→ **What to work on**
Locate the string "checkbox" throughout the material and copy every line in which it occurs.
*** Data in this exercise Section Begins ***
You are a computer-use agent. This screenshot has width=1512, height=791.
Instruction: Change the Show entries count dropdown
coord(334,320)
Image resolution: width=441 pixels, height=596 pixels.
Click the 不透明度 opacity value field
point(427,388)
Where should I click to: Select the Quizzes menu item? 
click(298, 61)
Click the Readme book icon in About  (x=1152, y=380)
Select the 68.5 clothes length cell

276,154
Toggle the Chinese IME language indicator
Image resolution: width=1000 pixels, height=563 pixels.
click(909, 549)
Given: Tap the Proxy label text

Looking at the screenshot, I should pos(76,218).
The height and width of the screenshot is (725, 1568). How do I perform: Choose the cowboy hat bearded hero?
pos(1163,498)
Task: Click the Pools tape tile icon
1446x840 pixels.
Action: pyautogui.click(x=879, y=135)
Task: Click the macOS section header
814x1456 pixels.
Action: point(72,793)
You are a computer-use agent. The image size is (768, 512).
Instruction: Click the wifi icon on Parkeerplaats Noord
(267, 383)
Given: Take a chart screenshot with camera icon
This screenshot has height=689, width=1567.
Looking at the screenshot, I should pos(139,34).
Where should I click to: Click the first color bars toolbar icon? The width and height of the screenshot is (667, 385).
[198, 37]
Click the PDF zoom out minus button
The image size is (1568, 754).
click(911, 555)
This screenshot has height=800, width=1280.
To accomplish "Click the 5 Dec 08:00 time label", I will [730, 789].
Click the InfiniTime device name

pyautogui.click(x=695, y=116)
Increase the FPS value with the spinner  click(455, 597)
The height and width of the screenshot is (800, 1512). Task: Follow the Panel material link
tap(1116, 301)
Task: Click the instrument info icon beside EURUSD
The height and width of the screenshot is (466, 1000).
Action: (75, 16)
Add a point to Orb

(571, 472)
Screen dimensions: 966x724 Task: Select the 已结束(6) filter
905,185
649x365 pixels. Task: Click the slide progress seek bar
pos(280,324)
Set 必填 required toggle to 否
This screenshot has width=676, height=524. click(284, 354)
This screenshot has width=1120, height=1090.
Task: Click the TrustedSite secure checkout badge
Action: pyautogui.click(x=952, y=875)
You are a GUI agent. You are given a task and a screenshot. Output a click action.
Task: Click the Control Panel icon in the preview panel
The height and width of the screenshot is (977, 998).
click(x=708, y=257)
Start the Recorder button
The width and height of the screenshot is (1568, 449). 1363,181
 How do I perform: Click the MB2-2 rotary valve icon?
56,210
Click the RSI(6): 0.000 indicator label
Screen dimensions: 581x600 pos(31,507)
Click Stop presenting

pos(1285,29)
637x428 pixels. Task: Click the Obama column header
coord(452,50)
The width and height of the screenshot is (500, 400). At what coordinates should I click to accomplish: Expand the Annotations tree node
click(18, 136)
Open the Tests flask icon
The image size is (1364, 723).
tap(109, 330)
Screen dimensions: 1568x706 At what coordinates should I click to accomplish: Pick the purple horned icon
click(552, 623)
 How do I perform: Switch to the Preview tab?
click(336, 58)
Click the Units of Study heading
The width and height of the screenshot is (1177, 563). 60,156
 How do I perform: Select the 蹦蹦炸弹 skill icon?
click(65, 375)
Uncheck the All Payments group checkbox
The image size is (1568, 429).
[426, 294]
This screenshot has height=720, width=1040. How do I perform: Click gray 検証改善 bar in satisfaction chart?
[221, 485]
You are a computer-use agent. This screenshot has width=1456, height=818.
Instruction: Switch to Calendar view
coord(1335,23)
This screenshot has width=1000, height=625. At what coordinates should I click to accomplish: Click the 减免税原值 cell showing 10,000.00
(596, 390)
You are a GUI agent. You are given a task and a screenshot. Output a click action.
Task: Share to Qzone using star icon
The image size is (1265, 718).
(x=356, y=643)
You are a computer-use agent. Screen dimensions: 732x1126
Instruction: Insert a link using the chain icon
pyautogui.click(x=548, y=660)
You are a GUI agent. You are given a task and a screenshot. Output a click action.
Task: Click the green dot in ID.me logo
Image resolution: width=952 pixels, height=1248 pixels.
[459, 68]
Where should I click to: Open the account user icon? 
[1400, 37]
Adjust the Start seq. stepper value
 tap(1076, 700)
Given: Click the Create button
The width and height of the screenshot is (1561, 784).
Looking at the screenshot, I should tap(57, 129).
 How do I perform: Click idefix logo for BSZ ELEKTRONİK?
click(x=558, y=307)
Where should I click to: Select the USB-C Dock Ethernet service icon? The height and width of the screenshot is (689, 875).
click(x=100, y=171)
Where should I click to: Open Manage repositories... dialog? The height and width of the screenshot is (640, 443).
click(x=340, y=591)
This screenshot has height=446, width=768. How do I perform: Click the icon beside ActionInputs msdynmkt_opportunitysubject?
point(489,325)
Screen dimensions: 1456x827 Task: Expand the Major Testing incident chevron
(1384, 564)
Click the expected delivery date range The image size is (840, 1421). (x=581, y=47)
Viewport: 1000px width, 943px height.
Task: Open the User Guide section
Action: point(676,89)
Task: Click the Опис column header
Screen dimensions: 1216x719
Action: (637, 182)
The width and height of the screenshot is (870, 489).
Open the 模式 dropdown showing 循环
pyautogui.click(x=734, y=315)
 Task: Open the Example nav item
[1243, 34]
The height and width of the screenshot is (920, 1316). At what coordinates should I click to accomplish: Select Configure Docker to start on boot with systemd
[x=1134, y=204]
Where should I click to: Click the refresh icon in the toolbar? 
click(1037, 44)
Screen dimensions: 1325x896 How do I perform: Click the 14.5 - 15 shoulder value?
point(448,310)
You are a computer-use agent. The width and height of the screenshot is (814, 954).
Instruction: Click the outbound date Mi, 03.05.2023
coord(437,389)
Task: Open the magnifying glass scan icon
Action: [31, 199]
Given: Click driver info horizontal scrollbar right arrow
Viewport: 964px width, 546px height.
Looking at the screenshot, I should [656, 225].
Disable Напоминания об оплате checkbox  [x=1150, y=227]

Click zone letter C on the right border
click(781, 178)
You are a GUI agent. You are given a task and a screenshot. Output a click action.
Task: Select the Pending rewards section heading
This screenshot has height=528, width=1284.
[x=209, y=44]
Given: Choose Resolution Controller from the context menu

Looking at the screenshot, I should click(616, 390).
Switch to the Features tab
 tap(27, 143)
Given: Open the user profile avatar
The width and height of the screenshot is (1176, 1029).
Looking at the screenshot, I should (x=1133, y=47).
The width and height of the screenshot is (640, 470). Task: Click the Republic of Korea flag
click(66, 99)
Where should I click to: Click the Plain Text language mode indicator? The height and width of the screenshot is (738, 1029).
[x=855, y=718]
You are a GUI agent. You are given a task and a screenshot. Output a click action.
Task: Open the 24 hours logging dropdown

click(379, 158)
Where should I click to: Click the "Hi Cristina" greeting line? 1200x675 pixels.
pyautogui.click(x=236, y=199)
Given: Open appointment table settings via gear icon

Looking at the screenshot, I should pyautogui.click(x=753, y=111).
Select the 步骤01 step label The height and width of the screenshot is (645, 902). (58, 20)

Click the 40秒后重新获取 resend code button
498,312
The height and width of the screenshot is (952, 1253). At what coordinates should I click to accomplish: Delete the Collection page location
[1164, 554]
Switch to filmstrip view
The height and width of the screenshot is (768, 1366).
*** Data in this exercise Section Ends ***
→ **Reply**
Uncheck the All Payments group checkbox
Disable Напоминания об оплате checkbox  [x=1150, y=227]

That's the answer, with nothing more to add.